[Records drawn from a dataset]

>>>>

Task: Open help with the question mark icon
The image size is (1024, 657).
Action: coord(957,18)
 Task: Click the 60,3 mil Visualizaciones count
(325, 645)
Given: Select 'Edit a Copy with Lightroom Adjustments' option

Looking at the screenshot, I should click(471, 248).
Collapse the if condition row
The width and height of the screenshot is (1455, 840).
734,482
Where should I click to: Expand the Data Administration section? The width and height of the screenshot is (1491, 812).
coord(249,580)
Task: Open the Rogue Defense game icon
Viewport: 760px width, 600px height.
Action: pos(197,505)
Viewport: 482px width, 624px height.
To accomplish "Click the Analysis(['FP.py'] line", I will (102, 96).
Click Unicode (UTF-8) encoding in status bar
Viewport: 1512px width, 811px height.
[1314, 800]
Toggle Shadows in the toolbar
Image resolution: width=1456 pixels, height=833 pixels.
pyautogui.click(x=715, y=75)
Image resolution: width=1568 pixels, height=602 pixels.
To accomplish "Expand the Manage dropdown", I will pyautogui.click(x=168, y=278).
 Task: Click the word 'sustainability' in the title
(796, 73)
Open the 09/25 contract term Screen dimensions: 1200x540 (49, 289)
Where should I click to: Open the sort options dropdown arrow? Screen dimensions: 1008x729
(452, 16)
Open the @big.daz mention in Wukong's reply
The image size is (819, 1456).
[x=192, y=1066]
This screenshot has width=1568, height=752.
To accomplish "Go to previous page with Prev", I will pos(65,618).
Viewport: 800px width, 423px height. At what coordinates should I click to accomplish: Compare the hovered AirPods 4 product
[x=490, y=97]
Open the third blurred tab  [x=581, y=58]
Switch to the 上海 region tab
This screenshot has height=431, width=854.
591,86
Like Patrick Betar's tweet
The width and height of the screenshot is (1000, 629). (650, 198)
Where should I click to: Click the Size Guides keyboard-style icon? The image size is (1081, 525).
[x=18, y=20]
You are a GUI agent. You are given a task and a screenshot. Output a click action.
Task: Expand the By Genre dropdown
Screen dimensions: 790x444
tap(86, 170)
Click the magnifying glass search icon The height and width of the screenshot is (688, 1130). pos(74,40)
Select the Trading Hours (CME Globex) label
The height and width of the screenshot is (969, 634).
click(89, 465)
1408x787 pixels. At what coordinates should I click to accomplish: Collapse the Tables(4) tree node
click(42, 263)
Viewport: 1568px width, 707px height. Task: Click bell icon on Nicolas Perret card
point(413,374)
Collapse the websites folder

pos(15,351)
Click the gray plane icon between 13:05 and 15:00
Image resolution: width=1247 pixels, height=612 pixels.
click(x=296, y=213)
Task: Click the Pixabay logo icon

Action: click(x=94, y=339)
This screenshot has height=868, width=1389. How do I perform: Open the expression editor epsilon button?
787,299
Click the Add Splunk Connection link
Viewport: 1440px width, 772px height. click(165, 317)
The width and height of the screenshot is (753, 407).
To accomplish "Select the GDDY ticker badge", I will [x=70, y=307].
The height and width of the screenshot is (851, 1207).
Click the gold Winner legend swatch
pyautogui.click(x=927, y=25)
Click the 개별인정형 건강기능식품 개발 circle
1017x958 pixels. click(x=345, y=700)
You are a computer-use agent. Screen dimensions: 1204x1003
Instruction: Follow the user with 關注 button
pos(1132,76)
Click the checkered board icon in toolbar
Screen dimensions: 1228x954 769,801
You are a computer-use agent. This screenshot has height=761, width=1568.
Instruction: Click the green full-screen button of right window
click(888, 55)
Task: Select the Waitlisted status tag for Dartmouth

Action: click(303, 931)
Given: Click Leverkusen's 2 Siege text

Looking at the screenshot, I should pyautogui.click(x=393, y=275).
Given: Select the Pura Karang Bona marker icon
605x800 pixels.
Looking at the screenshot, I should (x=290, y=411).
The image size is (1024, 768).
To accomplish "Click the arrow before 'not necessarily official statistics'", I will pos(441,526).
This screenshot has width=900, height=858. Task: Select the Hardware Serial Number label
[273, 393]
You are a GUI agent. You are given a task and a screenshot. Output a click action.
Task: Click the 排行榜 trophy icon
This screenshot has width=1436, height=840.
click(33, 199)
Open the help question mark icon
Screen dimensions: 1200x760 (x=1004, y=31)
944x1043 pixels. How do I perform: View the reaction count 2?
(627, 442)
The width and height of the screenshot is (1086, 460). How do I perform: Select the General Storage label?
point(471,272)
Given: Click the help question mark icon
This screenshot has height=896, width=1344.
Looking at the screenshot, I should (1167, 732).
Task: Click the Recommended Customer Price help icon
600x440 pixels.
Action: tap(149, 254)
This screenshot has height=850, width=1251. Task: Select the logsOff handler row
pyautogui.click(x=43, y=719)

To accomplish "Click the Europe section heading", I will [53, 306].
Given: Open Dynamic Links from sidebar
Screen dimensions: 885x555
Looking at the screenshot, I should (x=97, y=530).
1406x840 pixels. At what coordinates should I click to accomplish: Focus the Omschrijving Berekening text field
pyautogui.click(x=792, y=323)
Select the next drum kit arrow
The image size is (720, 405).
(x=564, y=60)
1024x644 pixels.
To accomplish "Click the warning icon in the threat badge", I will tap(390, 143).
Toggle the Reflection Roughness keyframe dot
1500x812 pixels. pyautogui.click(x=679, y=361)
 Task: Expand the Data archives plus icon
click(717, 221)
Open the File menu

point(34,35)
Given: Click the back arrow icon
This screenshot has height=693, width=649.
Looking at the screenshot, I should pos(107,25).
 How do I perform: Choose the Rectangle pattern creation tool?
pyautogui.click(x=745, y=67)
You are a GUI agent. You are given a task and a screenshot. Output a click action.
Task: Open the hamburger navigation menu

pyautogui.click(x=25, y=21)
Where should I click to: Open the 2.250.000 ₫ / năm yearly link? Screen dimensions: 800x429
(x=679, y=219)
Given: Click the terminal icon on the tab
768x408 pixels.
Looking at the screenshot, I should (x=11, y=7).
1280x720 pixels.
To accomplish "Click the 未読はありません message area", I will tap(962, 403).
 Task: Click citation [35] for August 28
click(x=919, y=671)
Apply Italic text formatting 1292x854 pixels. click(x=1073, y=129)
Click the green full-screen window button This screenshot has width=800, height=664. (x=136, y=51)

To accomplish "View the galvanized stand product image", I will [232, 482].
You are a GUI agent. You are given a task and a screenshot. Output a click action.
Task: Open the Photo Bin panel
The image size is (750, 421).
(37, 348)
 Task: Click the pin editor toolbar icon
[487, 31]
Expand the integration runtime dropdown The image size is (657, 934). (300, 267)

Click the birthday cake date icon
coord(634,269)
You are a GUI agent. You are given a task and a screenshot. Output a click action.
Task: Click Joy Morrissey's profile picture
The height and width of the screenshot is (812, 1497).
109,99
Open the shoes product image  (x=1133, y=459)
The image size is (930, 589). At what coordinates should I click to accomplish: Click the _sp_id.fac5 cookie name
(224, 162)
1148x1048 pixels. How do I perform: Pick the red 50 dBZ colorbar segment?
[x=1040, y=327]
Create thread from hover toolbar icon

<<<<

Problem: Sift through the entries and copy every line with "computer".

Exercise output:
You are a computer-use agent. Screen dimensions: 1204x1003
You are a computer-use agent. This screenshot has height=761, width=1568.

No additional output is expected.